As Robert Yagelski explains in Writing as a Way of Beingthe ideological and social pressures of our institutions put us under increasing pressure to sacrifice our humanity in the interest of efficiency.
Each of these authors contributes to this vision by showing us how writing can be, variously, a practice of empathy, self-realization, caring, well-being, and joy.
Yagelski, a man of the heart as well as a sharp scholarly head, urges us to a reconsideration of writing as something vital and important and not just some kind of deconstructionist series of lies. Their work shows that writing can contribute to personal, social, and political transformation by nurturing vulnerability, compassion, and empathy among students and instructors alike.
Because the vision of writing presented by these authors is unconventional, some readers might find these essays challenging for the ways in which they call robert yagelski writing as a way of being question mainstream pedagogies and practices.
I had always assumed, like most English teachers I know, that writing should produce a text to be used for some explicit purpose—to keep a record, promote learning, communicate ideas or information, or demonstrate writing ability as in the context of assessment. Some 1, educators from around the United States gathered in a hotel ballroom in Indianapolis, and they were writing for its own sake.
The authors integrate personal stories, descriptions of classroom assignments and activities, and current research in writing studies. Without denying the importance of writing as an essential communicative practice, these authors nevertheless reject the prevailing idea that the significance of writing lies primarily in its use as a means of learning and conveying content; rather, these authors describe the transformative possibilities of writing when it is liberated from the constraints of strictly utilitarian purposes.
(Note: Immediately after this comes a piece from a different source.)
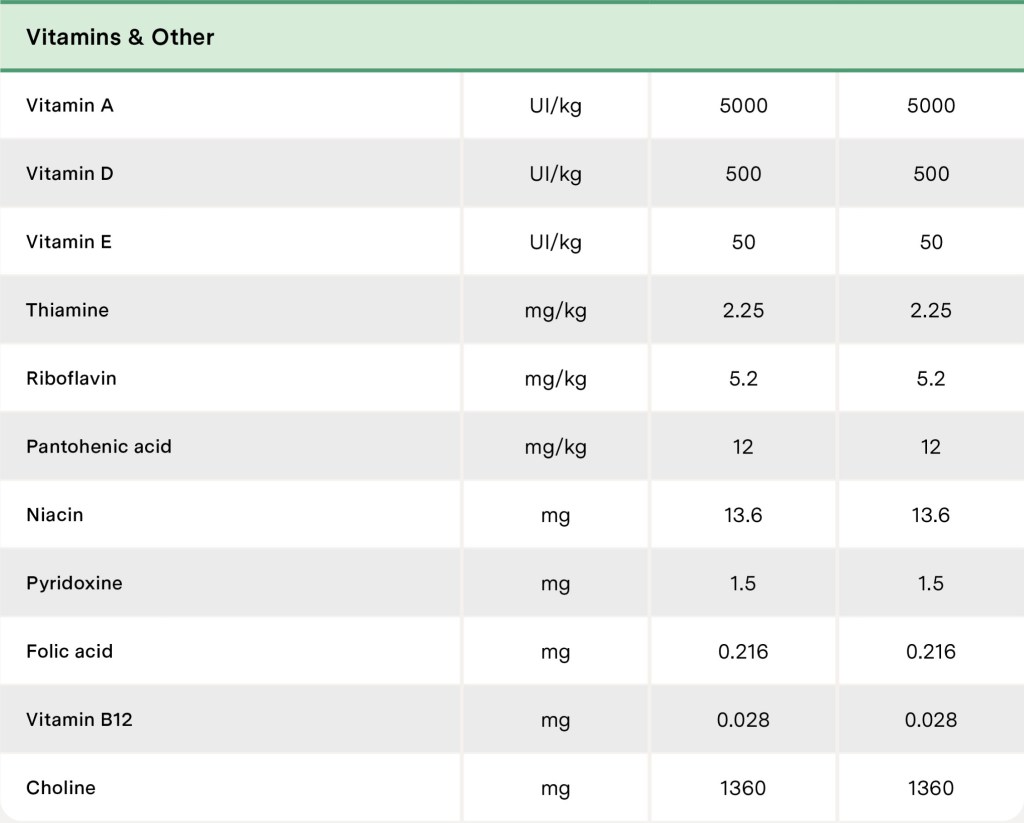Select the rightmost 1360 Choline value
Screen dimensions: 1024x823
930,789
And almost never is the purpose of that writing to produce a text to be read or used by someone other than the writer. This is a book about the human, and the importance of interconnection and shared commitments and our need through language to be more, in a postmodern time when most academics have abandoned a belief in "the human" as some passe Enlightenment ideal, and abandoned the idea of pursuing issues of social justice and equity as some kind of essentialist pipe dream.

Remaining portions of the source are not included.